* What is needed *
Set out every line of the listing below as a JSON array of strings, one string per line, leaving out the blank lines.

* Records for the task *
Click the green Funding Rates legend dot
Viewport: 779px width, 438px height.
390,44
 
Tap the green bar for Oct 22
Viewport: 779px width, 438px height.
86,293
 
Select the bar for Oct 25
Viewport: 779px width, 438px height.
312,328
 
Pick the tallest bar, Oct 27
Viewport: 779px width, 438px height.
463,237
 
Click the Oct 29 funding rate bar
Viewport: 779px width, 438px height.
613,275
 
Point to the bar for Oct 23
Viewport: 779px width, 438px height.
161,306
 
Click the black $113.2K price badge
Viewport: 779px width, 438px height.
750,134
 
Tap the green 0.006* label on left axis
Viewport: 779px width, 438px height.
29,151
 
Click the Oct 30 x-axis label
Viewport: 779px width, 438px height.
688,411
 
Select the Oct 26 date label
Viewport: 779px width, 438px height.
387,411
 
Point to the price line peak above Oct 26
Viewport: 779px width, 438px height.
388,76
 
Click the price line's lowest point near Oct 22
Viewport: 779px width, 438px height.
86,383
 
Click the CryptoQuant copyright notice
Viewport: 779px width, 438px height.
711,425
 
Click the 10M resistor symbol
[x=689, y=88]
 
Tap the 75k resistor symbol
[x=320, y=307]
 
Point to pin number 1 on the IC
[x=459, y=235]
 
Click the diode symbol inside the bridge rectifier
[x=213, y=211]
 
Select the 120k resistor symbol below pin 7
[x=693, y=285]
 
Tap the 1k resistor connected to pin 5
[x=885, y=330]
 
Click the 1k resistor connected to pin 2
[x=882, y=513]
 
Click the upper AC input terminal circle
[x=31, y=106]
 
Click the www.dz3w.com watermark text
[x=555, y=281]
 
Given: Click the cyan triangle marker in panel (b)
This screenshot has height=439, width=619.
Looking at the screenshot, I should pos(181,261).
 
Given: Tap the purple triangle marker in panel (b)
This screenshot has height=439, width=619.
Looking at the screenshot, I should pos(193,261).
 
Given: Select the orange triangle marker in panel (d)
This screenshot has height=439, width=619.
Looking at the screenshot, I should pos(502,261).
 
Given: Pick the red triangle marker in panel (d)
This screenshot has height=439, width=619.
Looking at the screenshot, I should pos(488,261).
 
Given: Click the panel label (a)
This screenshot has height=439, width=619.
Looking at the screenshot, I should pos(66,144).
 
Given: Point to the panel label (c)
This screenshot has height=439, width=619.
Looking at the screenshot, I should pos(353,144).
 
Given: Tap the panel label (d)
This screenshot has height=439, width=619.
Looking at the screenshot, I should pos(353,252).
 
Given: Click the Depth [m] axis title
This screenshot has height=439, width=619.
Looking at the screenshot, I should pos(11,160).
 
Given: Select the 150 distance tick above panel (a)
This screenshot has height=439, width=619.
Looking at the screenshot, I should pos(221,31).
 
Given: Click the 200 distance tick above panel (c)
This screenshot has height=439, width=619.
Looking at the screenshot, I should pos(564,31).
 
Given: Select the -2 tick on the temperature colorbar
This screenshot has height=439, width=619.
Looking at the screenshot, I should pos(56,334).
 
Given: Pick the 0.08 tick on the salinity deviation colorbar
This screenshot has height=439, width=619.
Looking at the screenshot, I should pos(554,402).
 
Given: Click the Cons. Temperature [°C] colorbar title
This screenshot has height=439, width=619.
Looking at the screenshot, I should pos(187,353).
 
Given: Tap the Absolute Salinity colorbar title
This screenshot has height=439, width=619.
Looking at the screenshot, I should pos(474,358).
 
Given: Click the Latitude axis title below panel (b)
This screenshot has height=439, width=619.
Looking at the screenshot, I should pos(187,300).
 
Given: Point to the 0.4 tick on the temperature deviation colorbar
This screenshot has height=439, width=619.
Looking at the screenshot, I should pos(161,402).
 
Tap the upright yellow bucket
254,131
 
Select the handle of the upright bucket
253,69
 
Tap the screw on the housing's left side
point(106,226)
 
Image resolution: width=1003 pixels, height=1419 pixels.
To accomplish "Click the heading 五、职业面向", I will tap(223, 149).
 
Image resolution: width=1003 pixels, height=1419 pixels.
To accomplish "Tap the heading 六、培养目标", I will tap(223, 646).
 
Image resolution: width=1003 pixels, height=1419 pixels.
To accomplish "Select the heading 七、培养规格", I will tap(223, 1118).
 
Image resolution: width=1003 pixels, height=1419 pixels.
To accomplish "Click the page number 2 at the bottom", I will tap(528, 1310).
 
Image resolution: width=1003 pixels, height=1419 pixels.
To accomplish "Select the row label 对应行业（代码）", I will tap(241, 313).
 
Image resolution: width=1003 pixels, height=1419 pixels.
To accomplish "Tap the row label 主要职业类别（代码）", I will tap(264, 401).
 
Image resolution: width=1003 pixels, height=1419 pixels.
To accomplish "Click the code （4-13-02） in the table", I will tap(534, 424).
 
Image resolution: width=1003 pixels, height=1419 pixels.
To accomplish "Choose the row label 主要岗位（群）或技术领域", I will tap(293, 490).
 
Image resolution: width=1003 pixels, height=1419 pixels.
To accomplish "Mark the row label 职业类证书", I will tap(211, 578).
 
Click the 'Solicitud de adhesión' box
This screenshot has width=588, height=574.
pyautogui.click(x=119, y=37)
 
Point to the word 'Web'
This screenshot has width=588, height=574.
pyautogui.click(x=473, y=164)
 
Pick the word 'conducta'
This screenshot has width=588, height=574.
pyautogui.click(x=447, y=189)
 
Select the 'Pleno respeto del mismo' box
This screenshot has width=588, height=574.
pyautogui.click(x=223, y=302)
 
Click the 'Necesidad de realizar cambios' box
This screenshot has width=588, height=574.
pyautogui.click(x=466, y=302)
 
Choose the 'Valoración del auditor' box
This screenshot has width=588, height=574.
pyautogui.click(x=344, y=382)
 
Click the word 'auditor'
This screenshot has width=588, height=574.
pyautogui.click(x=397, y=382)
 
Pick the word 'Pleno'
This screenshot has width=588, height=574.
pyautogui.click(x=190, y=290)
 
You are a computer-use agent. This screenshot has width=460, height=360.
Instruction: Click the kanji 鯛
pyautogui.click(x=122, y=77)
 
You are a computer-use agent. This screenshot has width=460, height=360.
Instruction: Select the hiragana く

* Finished answer *
[
  "Click the green Funding Rates legend dot",
  "Viewport: 779px width, 438px height.",
  "390,44",
  "Tap the green bar for Oct 22",
  "Viewport: 779px width, 438px height.",
  "86,293",
  "Select the bar for Oct 25",
  "Viewport: 779px width, 438px height.",
  "312,328",
  "Pick the tallest bar, Oct 27",
  "Viewport: 779px width, 438px height.",
  "463,237",
  "Click the Oct 29 funding rate bar",
  "Viewport: 779px width, 438px height.",
  "613,275",
  "Point to the bar for Oct 23",
  "Viewport: 779px width, 438px height.",
  "161,306",
  "Click the black $113.2K price badge",
  "Viewport: 779px width, 438px height.",
  "750,134",
  "Tap the green 0.006* label on left axis",
  "Viewport: 779px width, 438px height.",
  "29,151",
  "Click the Oct 30 x-axis label",
  "Viewport: 779px width, 438px height.",
  "688,411",
  "Select the Oct 26 date label",
  "Viewport: 779px width, 438px height.",
  "387,411",
  "Point to the price line peak above Oct 26",
  "Viewport: 779px width, 438px height.",
  "388,76",
  "Click the price line's lowest point near Oct 22",
  "Viewport: 779px width, 438px height.",
  "86,383",
  "Click the CryptoQuant copyright notice",
  "Viewport: 779px width, 438px height.",
  "711,425",
  "Click the 10M resistor symbol",
  "[x=689, y=88]",
  "Tap the 75k resistor symbol",
  "[x=320, y=307]",
  "Point to pin number 1 on the IC",
  "[x=459, y=235]",
  "Click the diode symbol inside the bridge rectifier",
  "[x=213, y=211]",
  "Select the 120k resistor symbol below pin 7",
  "[x=693, y=285]",
  "Tap the 1k resistor connected to pin 5",
  "[x=885, y=330]",
  "Click the 1k resistor connected to pin 2",
  "[x=882, y=513]",
  "Click the upper AC input terminal circle",
  "[x=31, y=106]",
  "Click the www.dz3w.com watermark text",
  "[x=555, y=281]",
  "Given: Click the cyan triangle marker in panel (b)",
  "This screenshot has height=439, width=619.",
  "Looking at the screenshot, I should pos(181,261).",
  "Given: Tap the purple triangle marker in panel (b)",
  "This screenshot has height=439, width=619.",
  "Looking at the screenshot, I should pos(193,261).",
  "Given: Select the orange triangle marker in panel (d)",
  "This screenshot has height=439, width=619.",
  "Looking at the screenshot, I should pos(502,261).",
  "Given: Pick the red triangle marker in panel (d)",
  "This screenshot has height=439, width=619.",
  "Looking at the screenshot, I should pos(488,261).",
  "Given: Click the panel label (a)",
  "This screenshot has height=439, width=619.",
  "Looking at the screenshot, I should pos(66,144).",
  "Given: Point to the panel label (c)",
  "This screenshot has height=439, width=619.",
  "Looking at the screenshot, I should pos(353,144).",
  "Given: Tap the panel label (d)",
  "This screenshot has height=439, width=619.",
  "Looking at the screenshot, I should pos(353,252).",
  "Given: Click the Depth [m] axis title",
  "This screenshot has height=439, width=619.",
  "Looking at the screenshot, I should pos(11,160).",
  "Given: Select the 150 distance tick above panel (a)",
  "This screenshot has height=439, width=619.",
  "Looking at the screenshot, I should pos(221,31).",
  "Given: Click the 200 distance tick above panel (c)",
  "This screenshot has height=439, width=619.",
  "Looking at the screenshot, I should pos(564,31).",
  "Given: Select the -2 tick on the temperature colorbar",
  "This screenshot has height=439, width=619.",
  "Looking at the screenshot, I should pos(56,334).",
  "Given: Pick the 0.08 tick on the salinity deviation colorbar",
  "This screenshot has height=439, width=619.",
  "Looking at the screenshot, I should pos(554,402).",
  "Given: Click the Cons. Temperature [°C] colorbar title",
  "This screenshot has height=439, width=619.",
  "Looking at the screenshot, I should pos(187,353).",
  "Given: Tap the Absolute Salinity colorbar title",
  "This screenshot has height=439, width=619.",
  "Looking at the screenshot, I should pos(474,358).",
  "Given: Click the Latitude axis title below panel (b)",
  "This screenshot has height=439, width=619.",
  "Looking at the screenshot, I should pos(187,300).",
  "Given: Point to the 0.4 tick on the temperature deviation colorbar",
  "This screenshot has height=439, width=619.",
  "Looking at the screenshot, I should pos(161,402).",
  "Tap the upright yellow bucket",
  "254,131",
  "Select the handle of the upright bucket",
  "253,69",
  "Tap the screw on the housing's left side",
  "point(106,226)",
  "Image resolution: width=1003 pixels, height=1419 pixels.",
  "To accomplish \"Click the heading 五、职业面向\", I will tap(223, 149).",
  "Image resolution: width=1003 pixels, height=1419 pixels.",
  "To accomplish \"Tap the heading 六、培养目标\", I will tap(223, 646).",
  "Image resolution: width=1003 pixels, height=1419 pixels.",
  "To accomplish \"Select the heading 七、培养规格\", I will tap(223, 1118).",
  "Image resolution: width=1003 pixels, height=1419 pixels.",
  "To accomplish \"Click the page number 2 at the bottom\", I will tap(528, 1310).",
  "Image resolution: width=1003 pixels, height=1419 pixels.",
  "To accomplish \"Select the row label 对应行业（代码）\", I will tap(241, 313).",
  "Image resolution: width=1003 pixels, height=1419 pixels.",
  "To accomplish \"Tap the row label 主要职业类别（代码）\", I will tap(264, 401).",
  "Image resolution: width=1003 pixels, height=1419 pixels.",
  "To accomplish \"Click the code （4-13-02） in the table\", I will tap(534, 424).",
  "Image resolution: width=1003 pixels, height=1419 pixels.",
  "To accomplish \"Choose the row label 主要岗位（群）或技术领域\", I will tap(293, 490).",
  "Image resolution: width=1003 pixels, height=1419 pixels.",
  "To accomplish \"Mark the row label 职业类证书\", I will tap(211, 578).",
  "Click the 'Solicitud de adhesión' box",
  "This screenshot has width=588, height=574.",
  "pyautogui.click(x=119, y=37)",
  "Point to the word 'Web'",
  "This screenshot has width=588, height=574.",
  "pyautogui.click(x=473, y=164)",
  "Pick the word 'conducta'",
  "This screenshot has width=588, height=574.",
  "pyautogui.click(x=447, y=189)",
  "Select the 'Pleno respeto del mismo' box",
  "This screenshot has width=588, height=574.",
  "pyautogui.click(x=223, y=302)",
  "Click the 'Necesidad de realizar cambios' box",
  "This screenshot has width=588, height=574.",
  "pyautogui.click(x=466, y=302)",
  "Choose the 'Valoración del auditor' box",
  "This screenshot has width=588, height=574.",
  "pyautogui.click(x=344, y=382)",
  "Click the word 'auditor'",
  "This screenshot has width=588, height=574.",
  "pyautogui.click(x=397, y=382)",
  "Pick the word 'Pleno'",
  "This screenshot has width=588, height=574.",
  "pyautogui.click(x=190, y=290)",
  "You are a computer-use agent. This screenshot has width=460, height=360.",
  "Instruction: Click the kanji 鯛",
  "pyautogui.click(x=122, y=77)",
  "You are a computer-use agent. This screenshot has width=460, height=360.",
  "Instruction: Select the hiragana く"
]